Experimental determination of friction characteristics at the trabecular bone/porous-coated metal interface in cementless implants.

Abstract

An apparatus was developed to measure load-displacement friction properties at the cancellous bone/porous-coated metal plate interface. Bone cubes were obtained from different proximal regions of four resurfaced cadaveric tibiae. Three different porous-surfaced metal plates (one fiber mesh and two bead) and a smooth-surface metal plate were used. In the presence of a constant normal contact pressure (0.10, 0.15, or 0.25 MPa), a variable tangential load up to the maximum resistance of the interface was applied and both relative normal and tangential displacements were recorded. Repetitive and fatigue loadings were also considered. Measured results show that the interface friction curve is highly nonlinear, exhibiting large relative tangential displacements in the range of 50-400 microns before the maximum load is reached. Relative displacements in the normal direction remain below 10 microns. The maximum resistance in friction is independent of the bone excision site, type of porous-surfaced metal plate, magnitude of normal load, placement of bone cubes on metal plates or vice versa, repetition of applied load, and conservation period of bone cubes in saline solution.

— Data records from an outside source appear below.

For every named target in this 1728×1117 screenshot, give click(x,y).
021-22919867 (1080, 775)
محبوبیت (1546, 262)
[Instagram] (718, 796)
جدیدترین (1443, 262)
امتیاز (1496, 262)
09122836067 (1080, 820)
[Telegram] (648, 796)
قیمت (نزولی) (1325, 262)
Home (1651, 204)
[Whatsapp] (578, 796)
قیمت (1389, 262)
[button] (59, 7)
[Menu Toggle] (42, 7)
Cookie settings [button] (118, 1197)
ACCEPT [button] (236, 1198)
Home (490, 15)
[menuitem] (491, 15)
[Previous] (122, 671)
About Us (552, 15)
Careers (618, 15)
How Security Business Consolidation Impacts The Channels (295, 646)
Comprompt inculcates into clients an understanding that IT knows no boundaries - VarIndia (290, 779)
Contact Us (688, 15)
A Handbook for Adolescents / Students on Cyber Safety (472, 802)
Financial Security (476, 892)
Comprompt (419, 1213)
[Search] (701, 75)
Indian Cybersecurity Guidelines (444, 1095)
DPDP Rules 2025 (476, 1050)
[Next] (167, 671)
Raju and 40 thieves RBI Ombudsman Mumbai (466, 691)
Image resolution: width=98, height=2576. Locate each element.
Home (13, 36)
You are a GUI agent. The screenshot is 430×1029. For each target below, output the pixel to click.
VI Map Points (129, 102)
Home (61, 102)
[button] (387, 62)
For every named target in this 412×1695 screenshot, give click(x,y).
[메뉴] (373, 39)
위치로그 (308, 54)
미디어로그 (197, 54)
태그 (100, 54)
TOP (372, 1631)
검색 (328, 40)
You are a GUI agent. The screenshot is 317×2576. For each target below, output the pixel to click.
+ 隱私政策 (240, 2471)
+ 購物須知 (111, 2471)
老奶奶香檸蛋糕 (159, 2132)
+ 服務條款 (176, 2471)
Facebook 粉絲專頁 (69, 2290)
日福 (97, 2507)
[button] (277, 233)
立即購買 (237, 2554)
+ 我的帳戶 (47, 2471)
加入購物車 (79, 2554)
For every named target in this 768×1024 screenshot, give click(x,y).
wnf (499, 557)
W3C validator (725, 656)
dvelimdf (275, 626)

The smooth-surfaced metal plate has significantly smaller friction resistance than porous-coated ones. The fatigue loading of up to 4000 cycles at 1 Hz, in the presence of 0.25 MPa contact pressure, slightly decreases the interface friction coefficient. Finally, the initial secant stiffness of the interface at 75% of the maximum resistance load is found to be larger for the bone cubes from the lateral and medial regions and for the metal plate with smooth surface.